— Texto dado —
* * *

Gregorio Aráoz de La Madrid es sin duda alguna un personaje omnipresente en la historia del siglo XIX argentino. Su apellido se escribía del modo en que lo hacemos en esta nota y sus contemporáneos solían llamarlo directamente Madrid. Nació en Tucumán hacia 1795. En 1811, con sólo dieciséis años, Gregorio se unió al ejército del Norte. Desde entonces participó en Vilcapugio, Ayohuma, Venta y Media, Sipe Sipe, luchó juntó a San Martín y Belgrano.
Tras la independencia también participó en las batallas de La Tablada, San Roque, Oncativo y -luego con la caída del General Paz- asumió el mando de su ejército contra los federales. Carecía de la capacidad necesaria y fue derrotado en Ciudadela por Facundo Quiroga. Se refugió en Bolivia, volviendo años más tarde para unirse a las tropas federales contra las que había combatido, jurando absoluta fidelidad a Juan Manuel de Rosas.

* * *

Datos de localización por coordenadas de píxeles
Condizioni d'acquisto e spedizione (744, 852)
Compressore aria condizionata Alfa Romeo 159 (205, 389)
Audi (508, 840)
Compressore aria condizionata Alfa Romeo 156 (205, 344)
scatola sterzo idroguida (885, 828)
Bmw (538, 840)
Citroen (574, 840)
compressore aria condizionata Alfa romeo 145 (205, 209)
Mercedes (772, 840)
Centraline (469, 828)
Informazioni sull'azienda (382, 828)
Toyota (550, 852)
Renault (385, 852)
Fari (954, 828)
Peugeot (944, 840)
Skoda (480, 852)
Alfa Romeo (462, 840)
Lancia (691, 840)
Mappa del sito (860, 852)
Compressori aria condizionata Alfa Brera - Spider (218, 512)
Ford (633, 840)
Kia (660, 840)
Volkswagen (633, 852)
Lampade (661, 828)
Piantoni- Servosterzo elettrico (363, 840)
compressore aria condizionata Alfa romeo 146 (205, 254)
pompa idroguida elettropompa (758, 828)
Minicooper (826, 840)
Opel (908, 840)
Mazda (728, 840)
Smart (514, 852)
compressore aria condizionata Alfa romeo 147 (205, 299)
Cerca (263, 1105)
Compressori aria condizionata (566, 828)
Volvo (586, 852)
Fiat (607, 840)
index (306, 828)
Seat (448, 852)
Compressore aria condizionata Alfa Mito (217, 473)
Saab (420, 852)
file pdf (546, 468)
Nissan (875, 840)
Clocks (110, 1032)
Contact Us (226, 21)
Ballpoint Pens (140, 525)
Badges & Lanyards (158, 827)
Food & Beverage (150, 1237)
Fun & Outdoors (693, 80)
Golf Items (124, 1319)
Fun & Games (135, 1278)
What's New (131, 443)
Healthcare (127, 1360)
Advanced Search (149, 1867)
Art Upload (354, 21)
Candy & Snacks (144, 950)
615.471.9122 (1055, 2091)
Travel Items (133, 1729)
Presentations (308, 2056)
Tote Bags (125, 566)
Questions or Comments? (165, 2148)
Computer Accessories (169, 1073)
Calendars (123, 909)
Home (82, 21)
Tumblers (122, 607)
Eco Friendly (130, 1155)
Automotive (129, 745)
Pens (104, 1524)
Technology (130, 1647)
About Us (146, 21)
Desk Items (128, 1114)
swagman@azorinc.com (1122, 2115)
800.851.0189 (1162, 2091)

* * *

— Tareas por realizar —
**1)** Reescribe en forma de lista el párrafo del texto sobre Gregorio Aráoz de La Madrid que empieza con "Tras la independencia", conservando sus datos principales.
**2)** Prosigue el texto sobre Gregorio Aráoz de La Madrid desde su última oración.
El listado no hace falta para resolver estas tareas.

— Respuestas numeradas —
**1)**
- Después de la independencia, combatió en La Tablada, San Roque y Oncativo.
- Con la caída del General Paz, tomó el mando de su ejército contra los federales.
- Por falta de la capacidad necesaria, fue derrotado en Ciudadela por Facundo Quiroga.
- Se refugió en Bolivia.
- Años después regresó y se unió a las tropas federales que antes había enfrentado.
- Juró absoluta fidelidad a Juan Manuel de Rosas.

**2)**
Fue el restaurador quien lo envió en misión al norte del país para combatir a las fuerzas que se habían levantado en su contra. Pero, en lugar de obedecer, lo traicionó y decidió volver al bando al que pertenecía anteriormente. Se unió entonces a la Coalición del Norte, una liga de varias provincias lideradas por el joven gobernador de Tucumán, Marco Avellaneda, padre del futuro presidente. Juan Galo Lavalle también adhirió.
Desde luego, todos miraban con recelo a don Gregorio. El general Iriarte lo vuelca en sus memorias: “Me mortificó bastante el General La Madrid con mil patrañas y sandeces y hasta quiso hacerme creer que había engañado a Rosas para hacerle después una jugada, cuando no hay y quien no sepa que al llegar Madrid al Tucumán se sospechó de él y hasta se destinaron personas a observarlo. El coronel Acha, entre otros, estaba encargado de no perder de vista los pasos de Madrid; y de írsele encima si daba alguno falso: porque es cierto que se sospechaba mucho de él y de su amistad con Rosas”.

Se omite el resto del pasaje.